= Problem details =
Reproduce every one of the following items word for word, without altering any line.

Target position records
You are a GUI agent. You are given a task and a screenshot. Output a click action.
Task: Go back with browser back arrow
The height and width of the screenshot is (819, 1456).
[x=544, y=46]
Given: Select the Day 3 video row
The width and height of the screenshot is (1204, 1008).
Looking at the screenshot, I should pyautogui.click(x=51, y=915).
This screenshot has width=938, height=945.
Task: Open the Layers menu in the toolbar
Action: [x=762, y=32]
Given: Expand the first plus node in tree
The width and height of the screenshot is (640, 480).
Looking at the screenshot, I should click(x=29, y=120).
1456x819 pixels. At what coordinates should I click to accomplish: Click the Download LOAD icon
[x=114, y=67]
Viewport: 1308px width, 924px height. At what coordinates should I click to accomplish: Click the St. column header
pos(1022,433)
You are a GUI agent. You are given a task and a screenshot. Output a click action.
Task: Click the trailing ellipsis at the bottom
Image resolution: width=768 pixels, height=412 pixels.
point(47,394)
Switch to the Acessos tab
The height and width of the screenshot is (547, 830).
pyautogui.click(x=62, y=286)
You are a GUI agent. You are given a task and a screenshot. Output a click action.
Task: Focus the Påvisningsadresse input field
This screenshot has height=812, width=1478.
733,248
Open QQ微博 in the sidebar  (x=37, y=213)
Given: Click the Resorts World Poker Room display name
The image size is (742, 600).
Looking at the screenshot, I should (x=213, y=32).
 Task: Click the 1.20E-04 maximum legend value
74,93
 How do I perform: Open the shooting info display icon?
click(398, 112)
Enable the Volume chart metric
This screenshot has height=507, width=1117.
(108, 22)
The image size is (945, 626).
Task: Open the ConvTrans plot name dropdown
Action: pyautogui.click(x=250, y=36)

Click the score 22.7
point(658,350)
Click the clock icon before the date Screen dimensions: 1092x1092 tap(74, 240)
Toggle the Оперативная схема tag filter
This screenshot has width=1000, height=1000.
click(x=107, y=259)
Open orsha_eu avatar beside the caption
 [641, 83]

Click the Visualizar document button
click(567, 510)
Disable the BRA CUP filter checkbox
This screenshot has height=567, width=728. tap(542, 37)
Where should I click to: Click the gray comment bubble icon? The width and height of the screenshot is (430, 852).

= Solution to this exercise =
You are a GUI agent. You are given a task and a screenshot. Output a click action.
Task: Go back with browser back arrow
The height and width of the screenshot is (819, 1456).
[x=544, y=46]
Given: Select the Day 3 video row
The width and height of the screenshot is (1204, 1008).
Looking at the screenshot, I should pyautogui.click(x=51, y=915).
This screenshot has width=938, height=945.
Task: Open the Layers menu in the toolbar
Action: [x=762, y=32]
Given: Expand the first plus node in tree
The width and height of the screenshot is (640, 480).
Looking at the screenshot, I should click(x=29, y=120).
1456x819 pixels. At what coordinates should I click to accomplish: Click the Download LOAD icon
[x=114, y=67]
Viewport: 1308px width, 924px height. At what coordinates should I click to accomplish: Click the St. column header
pos(1022,433)
You are a GUI agent. You are given a task and a screenshot. Output a click action.
Task: Click the trailing ellipsis at the bottom
Image resolution: width=768 pixels, height=412 pixels.
point(47,394)
Switch to the Acessos tab
The height and width of the screenshot is (547, 830).
pyautogui.click(x=62, y=286)
You are a GUI agent. You are given a task and a screenshot. Output a click action.
Task: Focus the Påvisningsadresse input field
This screenshot has height=812, width=1478.
733,248
Open QQ微博 in the sidebar  (x=37, y=213)
Given: Click the Resorts World Poker Room display name
The image size is (742, 600).
Looking at the screenshot, I should (x=213, y=32).
 Task: Click the 1.20E-04 maximum legend value
74,93
 How do I perform: Open the shooting info display icon?
click(398, 112)
Enable the Volume chart metric
This screenshot has height=507, width=1117.
(108, 22)
The image size is (945, 626).
Task: Open the ConvTrans plot name dropdown
Action: pyautogui.click(x=250, y=36)

Click the score 22.7
point(658,350)
Click the clock icon before the date Screen dimensions: 1092x1092 tap(74, 240)
Toggle the Оперативная схема tag filter
This screenshot has width=1000, height=1000.
click(x=107, y=259)
Open orsha_eu avatar beside the caption
 [641, 83]

Click the Visualizar document button
click(567, 510)
Disable the BRA CUP filter checkbox
This screenshot has height=567, width=728. tap(542, 37)
Where should I click to: Click the gray comment bubble icon? The width and height of the screenshot is (430, 852).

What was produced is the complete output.